Leamas explains the current way of things in his speech to Nan:
"What
the hell do you think spies are? Moral philosophers measuring everything they
do against the word of God or Karl Marx? They're not. They're just a bunch of
seedy, squalid bastards like me. Little men, drunkards, queers, hen-pecked
husbands, civil servants playing cowboys and Indians to brighten their rotten
little lives. Do you think they sit like monks in a cell, balancing right
against wrong? Yesterday I would've killed Mundt because I thought him evil and
an enemy, but not today. Today he's evil and my friend. London needs him. They
need him so that the great moronic masses you admire so much can sleep soundly
in their flea-bitten beds again. They need him for the safety of ordinary
crummy people like you and me."
When
Nan questions Leamas how he can ally himself with people who would hatch such a
plot, he tells her that history has shown communism has not provided anything
better. "There's a few million
bodies on that path," he says.
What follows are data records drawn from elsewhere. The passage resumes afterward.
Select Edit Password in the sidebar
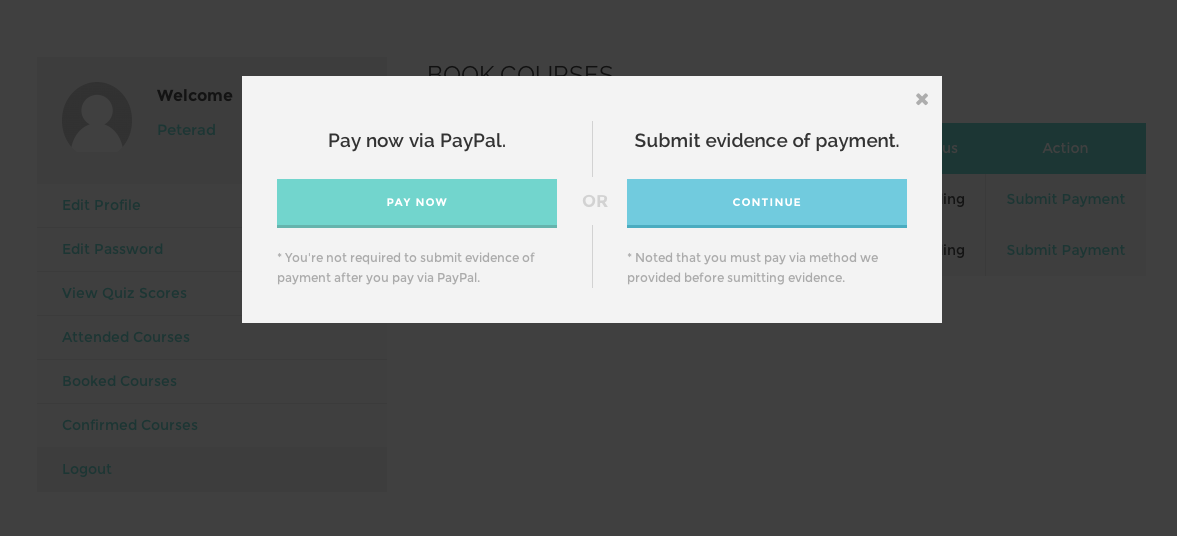The image size is (1177, 536). (112, 249)
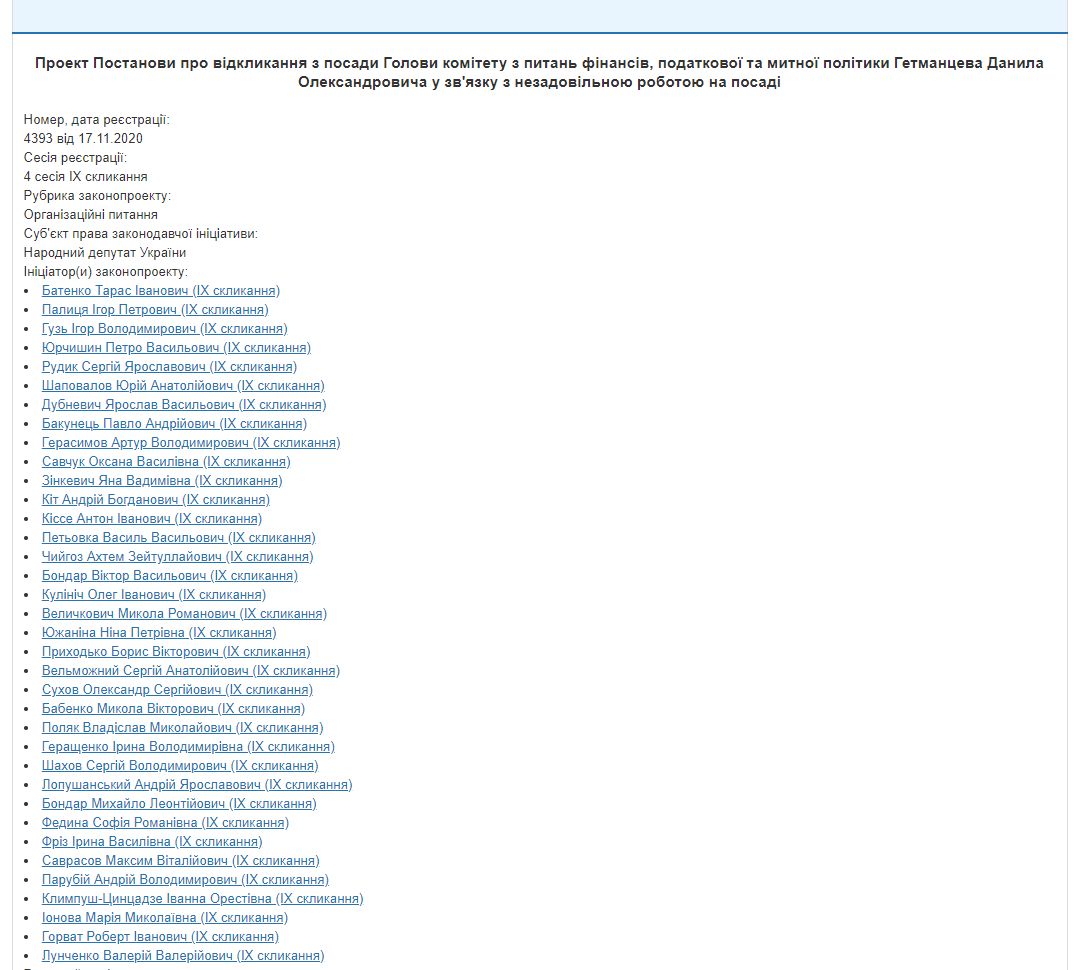Image resolution: width=1076 pixels, height=970 pixels.
Task: Click Лунченко Валерій Валерійович link
Action: [183, 956]
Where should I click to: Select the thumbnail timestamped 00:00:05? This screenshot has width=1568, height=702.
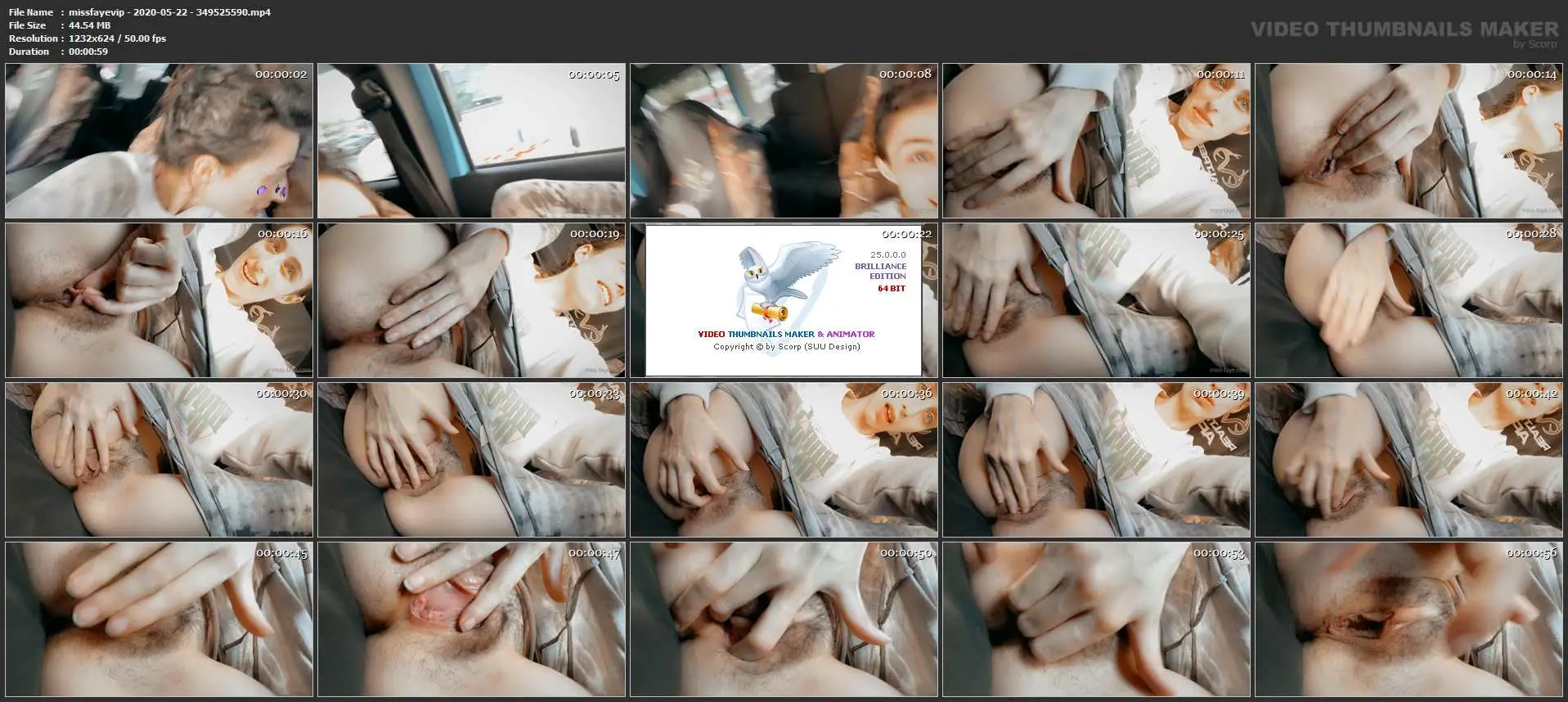click(x=471, y=142)
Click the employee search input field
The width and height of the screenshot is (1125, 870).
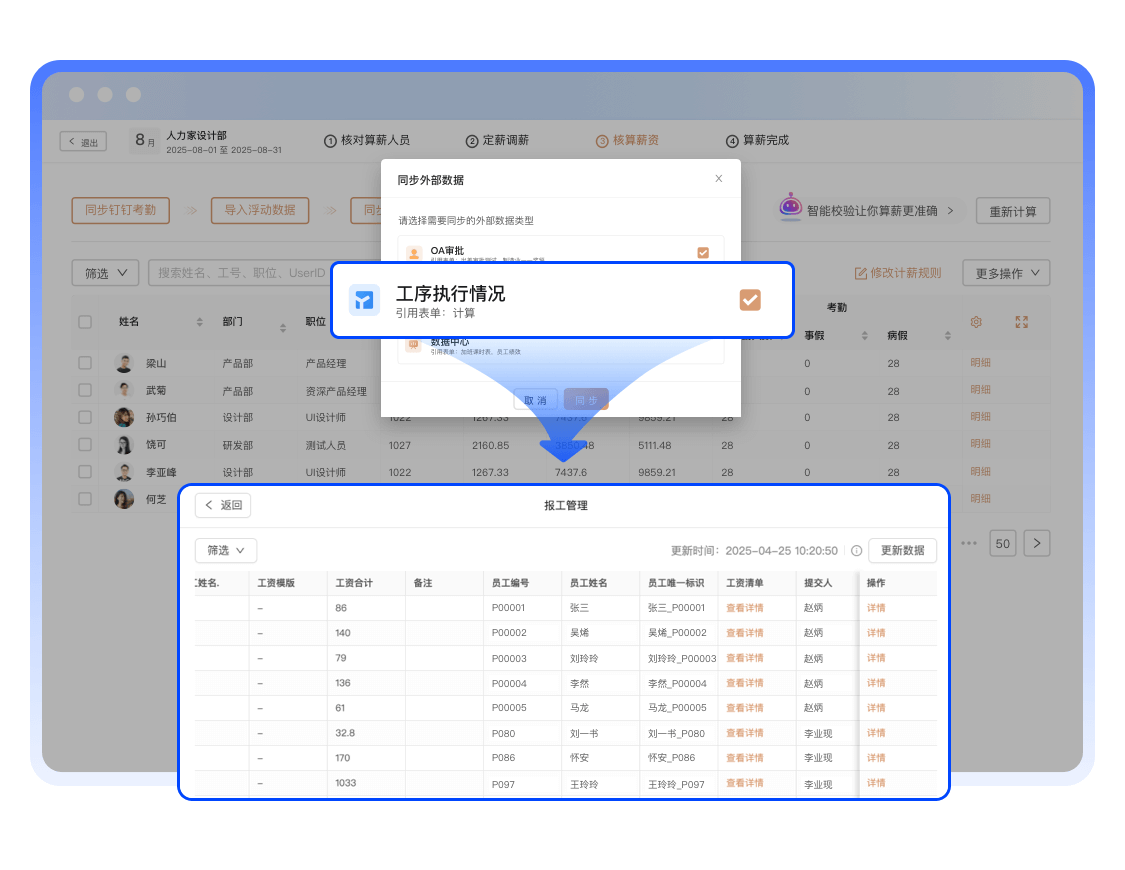click(x=240, y=273)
As they begin to scale the wall spotlights
reveal their escape. Nan is shot and killed, because her knowledge of Mundt’s
complicity with England makes her a liability. Leamas now understands the scope
of the treachery surrounding him and goes back down on the east side to join
the slain Nan. He is also killed.
It
is fitting that these two should die at the wall that divides the two worlds
shown in the film. For both of them at this time neither the east nor the west
can be called home.
What
is your favorite Richard Burton role?
The
next film is Doubt.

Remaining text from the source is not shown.